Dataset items
* * * * *
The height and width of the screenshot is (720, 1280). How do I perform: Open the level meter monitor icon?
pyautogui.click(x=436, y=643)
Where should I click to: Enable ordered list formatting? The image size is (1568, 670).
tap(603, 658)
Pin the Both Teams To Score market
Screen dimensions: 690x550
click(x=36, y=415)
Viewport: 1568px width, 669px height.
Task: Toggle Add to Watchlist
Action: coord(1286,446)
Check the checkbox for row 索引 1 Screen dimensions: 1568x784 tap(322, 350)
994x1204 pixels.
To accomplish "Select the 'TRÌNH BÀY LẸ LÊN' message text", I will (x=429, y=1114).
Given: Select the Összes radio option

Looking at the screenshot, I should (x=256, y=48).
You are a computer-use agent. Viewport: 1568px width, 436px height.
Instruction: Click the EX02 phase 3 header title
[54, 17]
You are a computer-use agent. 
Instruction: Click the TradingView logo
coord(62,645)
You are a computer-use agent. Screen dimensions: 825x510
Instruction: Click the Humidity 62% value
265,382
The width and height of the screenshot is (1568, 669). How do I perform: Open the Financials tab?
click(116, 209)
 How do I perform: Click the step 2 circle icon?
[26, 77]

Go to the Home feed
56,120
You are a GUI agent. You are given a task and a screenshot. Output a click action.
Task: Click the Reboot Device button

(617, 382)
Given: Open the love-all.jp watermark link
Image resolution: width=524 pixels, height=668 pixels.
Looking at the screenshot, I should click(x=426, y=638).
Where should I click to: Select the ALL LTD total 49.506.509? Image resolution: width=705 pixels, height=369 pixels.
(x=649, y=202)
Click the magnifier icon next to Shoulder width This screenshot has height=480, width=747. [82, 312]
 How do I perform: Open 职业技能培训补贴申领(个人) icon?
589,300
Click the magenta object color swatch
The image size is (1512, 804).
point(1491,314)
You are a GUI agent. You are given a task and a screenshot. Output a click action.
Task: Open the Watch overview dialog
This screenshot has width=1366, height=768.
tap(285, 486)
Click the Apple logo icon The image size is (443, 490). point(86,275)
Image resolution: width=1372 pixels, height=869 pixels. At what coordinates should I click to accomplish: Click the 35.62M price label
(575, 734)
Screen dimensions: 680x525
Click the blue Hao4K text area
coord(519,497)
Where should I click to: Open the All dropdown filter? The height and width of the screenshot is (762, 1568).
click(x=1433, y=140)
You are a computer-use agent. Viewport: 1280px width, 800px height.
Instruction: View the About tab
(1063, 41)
* * * * *
TASK TO COMPLETE:
Reproduce all of the data above, swapping each "Instruction" for "Goal" and leaving everything else unchanged.

EXERCISE ANSWER:
The height and width of the screenshot is (720, 1280). How do I perform: Open the level meter monitor icon?
pyautogui.click(x=436, y=643)
Where should I click to: Enable ordered list formatting? The image size is (1568, 670).
tap(603, 658)
Pin the Both Teams To Score market
Screen dimensions: 690x550
click(x=36, y=415)
Viewport: 1568px width, 669px height.
Task: Toggle Add to Watchlist
Action: coord(1286,446)
Check the checkbox for row 索引 1 Screen dimensions: 1568x784 tap(322, 350)
994x1204 pixels.
To accomplish "Select the 'TRÌNH BÀY LẸ LÊN' message text", I will (x=429, y=1114).
Given: Select the Összes radio option

Looking at the screenshot, I should (x=256, y=48).
You are a computer-use agent. Viewport: 1568px width, 436px height.
Goal: Click the EX02 phase 3 header title
[54, 17]
You are a computer-use agent. 
Goal: Click the TradingView logo
coord(62,645)
You are a computer-use agent. Screen dimensions: 825x510
Goal: Click the Humidity 62% value
265,382
The width and height of the screenshot is (1568, 669). How do I perform: Open the Financials tab?
click(116, 209)
 How do I perform: Click the step 2 circle icon?
[26, 77]

Go to the Home feed
56,120
You are a GUI agent. You are given a task and a screenshot. Output a click action.
Task: Click the Reboot Device button

(617, 382)
Given: Open the love-all.jp watermark link
Image resolution: width=524 pixels, height=668 pixels.
Looking at the screenshot, I should click(x=426, y=638).
Where should I click to: Select the ALL LTD total 49.506.509? Image resolution: width=705 pixels, height=369 pixels.
(x=649, y=202)
Click the magnifier icon next to Shoulder width This screenshot has height=480, width=747. [82, 312]
 How do I perform: Open 职业技能培训补贴申领(个人) icon?
589,300
Click the magenta object color swatch
The image size is (1512, 804).
point(1491,314)
You are a GUI agent. You are given a task and a screenshot. Output a click action.
Task: Open the Watch overview dialog
This screenshot has width=1366, height=768.
tap(285, 486)
Click the Apple logo icon The image size is (443, 490). point(86,275)
Image resolution: width=1372 pixels, height=869 pixels. At what coordinates should I click to accomplish: Click the 35.62M price label
(575, 734)
Screen dimensions: 680x525
Click the blue Hao4K text area
coord(519,497)
Where should I click to: Open the All dropdown filter? The height and width of the screenshot is (762, 1568).
click(x=1433, y=140)
You are a computer-use agent. Viewport: 1280px width, 800px height.
Goal: View the About tab
(1063, 41)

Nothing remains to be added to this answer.